Kadikoy as it stands today is a bustling seaport. The main arteries connecting the Asian and European sides fans out from the Kadikoy urban square. It also houses the Haydarpasha Central Train station which connects Istanbul to Anatolia and the Middle East. Sites are primarily the generaters of building geometries. A place for purification was intended. During the Hellenistic, Roman, Seljuck and Ottoman periods, public baths were generators of social activities within the city culture. Especially in the times when the city culture and the level of civilization reached their peak administrations and architects realised there were projects of great importance. The former restrooms at Kadiköy Park Urban Square were above the surface and cretaed visual, healthy and functional problems. After talks with the Municipality and the former owner of the deteriorating restrooms, the municipality agreed to hand responsibility of new, project to the owner of the restrooms. The financial contributor as well as the contractor of the project comissioned GAD as designers and concept leaders of the new underground public restrooms and the surrounding park area. As a first step GAD conceived restrooms that would nestle underground without disturbing the appearance of the site.
During the management of the project, different parts were tendered to sub-contractors. The stainless steel doors and the restroom cabins were made by door makers. The concrete structure was poured with the help of qualified workers, etc. The presence of the Mosque, the old municipality building and the underground public restrooms together form the surrounding site. Although their architectural vocabulary is not similar, they form a complex within the heart of the Kadiköy urban square. During the Ottoman period, washing and purifying spaces were built besides administrative and religious complexes, shaping the urban grain of the city. Today the Kadiköy underground restrooms play the role of its predecessors of present Istanbul. The Kadikoy park project and the underground restrooms originate from the habits and formations that already exist in the environment and tries to rehabilitate and clarify them. The main goal of the project is to convert a trivial passing way into a place of uplifiting memories. The core of the concept was to turn "upside down" the dome of an early Ottoman period building type hamam (turkish public bath) and place it over a cube volume carved into the ground.

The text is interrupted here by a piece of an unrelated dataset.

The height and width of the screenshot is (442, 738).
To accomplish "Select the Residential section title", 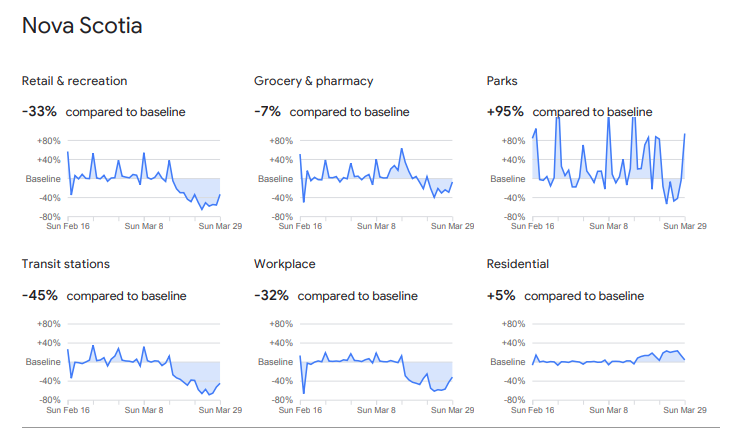I will coord(520,264).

Strong and sterile materials were chosen as a response to both vandalism and the sanitary demands of the underground facilities. The customs of building for such functions were reconsidered all through the building process and intricate structural details were conceived for each particular point of the design. As with all buildings in public use, vandalism is a main cause of concern for owners as well as architects. Not suprisingly the men’s restrooms are where vandalism is most. During the concept development and later during the construction, building tectonics were thriving elements for the project team. The transition between the black granite flooring and the varnished block concrete walls were achieved by placing a strip of white pebbles along the side of the wall. Such tectonics were not only merely conceived for visual aesthetics but as well as for practical and sanitary uses.
The exigencies of the structural span length, lighting, lateral loading, ceiling height and daylight angles influenced the shape of the roof structure. Although the underground restrooms have a rigid and heavy concrete structure; transparency is achieved with two sided mirror installations. The facilities of the underground restrooms are either accessed through the womens staircase or the mens' and disabled ramp entrance. The underground functions are installed within a square whereas the pedestrians read the underground restroom’s geometry as a circule. The glazed ring wraping the upper half of the serves as a rotational role for the pedestrians as well as to the visitors. The contradiction and the ingeniousity of the structure leaves the visitors amazed.

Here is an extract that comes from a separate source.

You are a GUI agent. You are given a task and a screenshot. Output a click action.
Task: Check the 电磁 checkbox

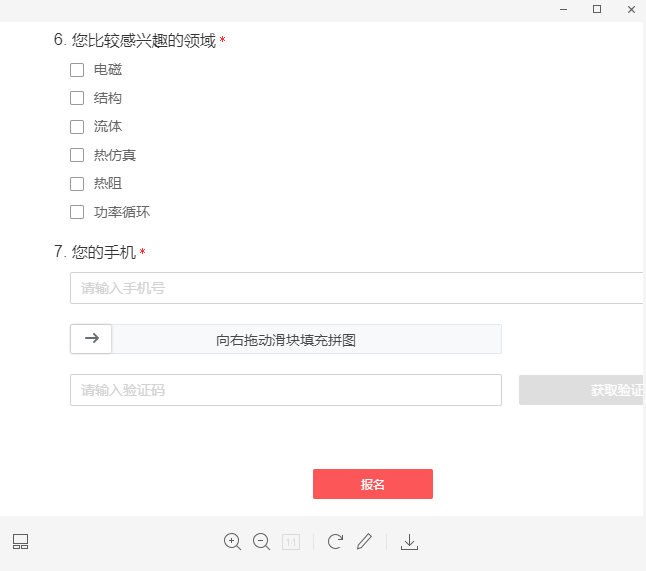[77, 70]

In Anatolian mythology, grottos are usually watery and are associated with lunar goddesses, nymphs, prophecy, birth and a passage through subterranean realms of rebirth. They suggest the invisible, but often audible, flowing of water inside the earth and the sudden suprising appearances of springs. The insertion of opaque glazing and blocks cut (especially in the lobby area where the curtain wall meets with the concave concrete saucer) within the curtain wall structure of the underground restrooms reinforces the idea, that cave can hide secrets. The underground restrooms are placed under a concrete saucer covered by a bamboo and pebble garden. The concave shaped roof lets ample daylight to the facilities during daytime. At night the radiating light from the inside forms a glimmering ring to the surrounding garden area. Thus an exceptional interaction is achieved between light and the interior spaces.